Convert the lines starting at the one containing "Where should I" and ending at the one containing "click(x=426, y=378)" into a Markdown table with the columns Row and Line, giving each line a row number and skipping blank lines. Leave the pictures out of the table.
#### Data listing ####
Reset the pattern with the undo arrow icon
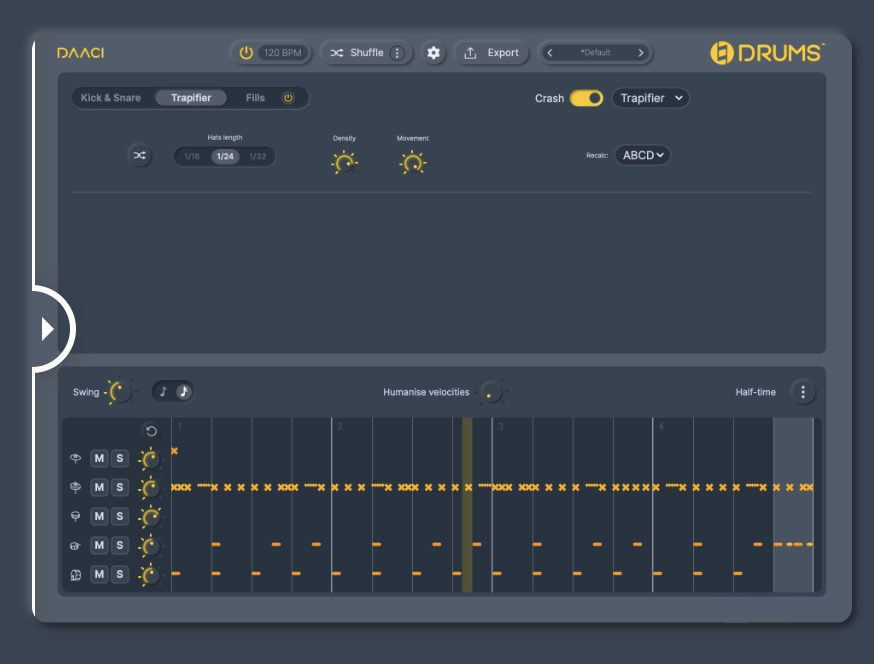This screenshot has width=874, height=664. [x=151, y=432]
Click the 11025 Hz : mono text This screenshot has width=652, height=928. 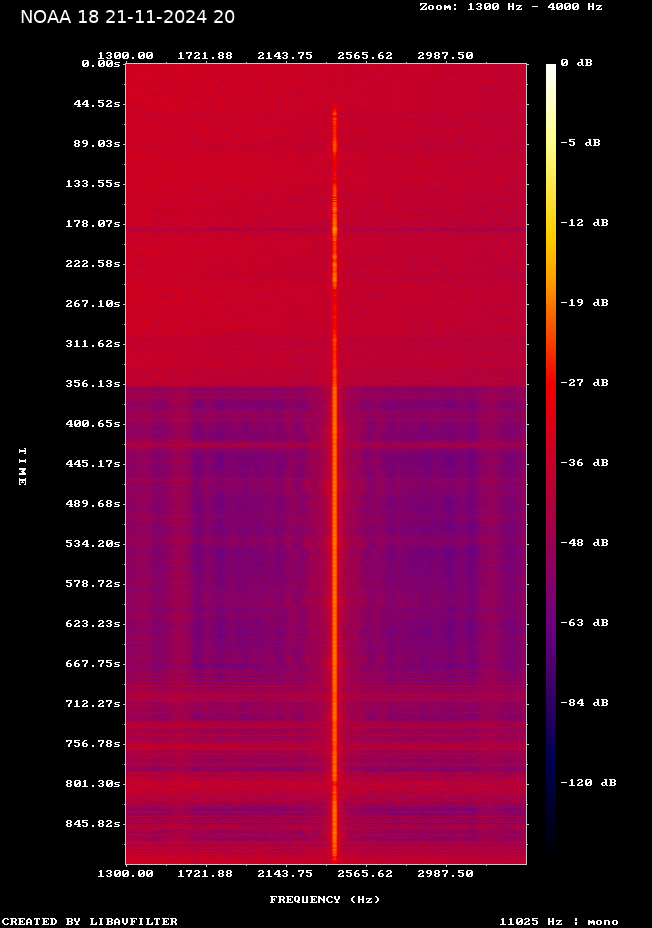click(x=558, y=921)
####
#### Data listing ####
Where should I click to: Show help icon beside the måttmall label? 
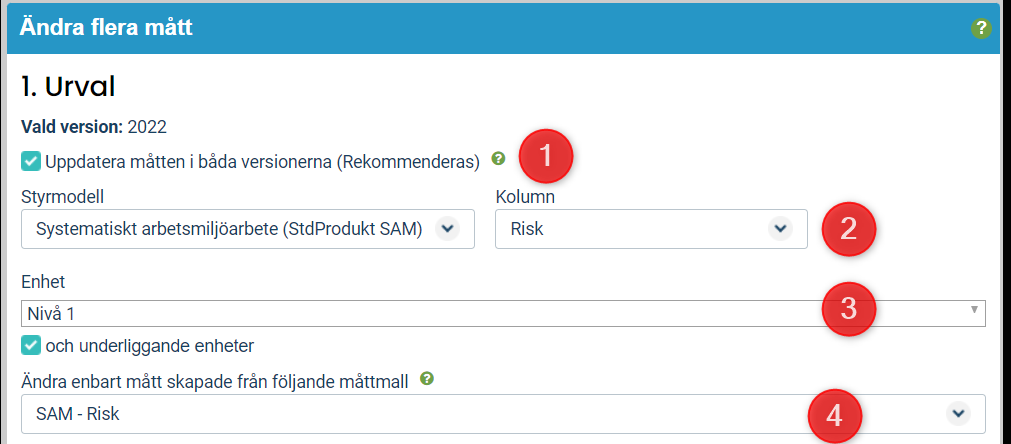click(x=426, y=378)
####
- **Answer to this exercise**
| Row | Line |
|---|---|
| 1 | Where should I click to: Show help icon beside the måttmall label?  |
| 2 | click(x=426, y=378) |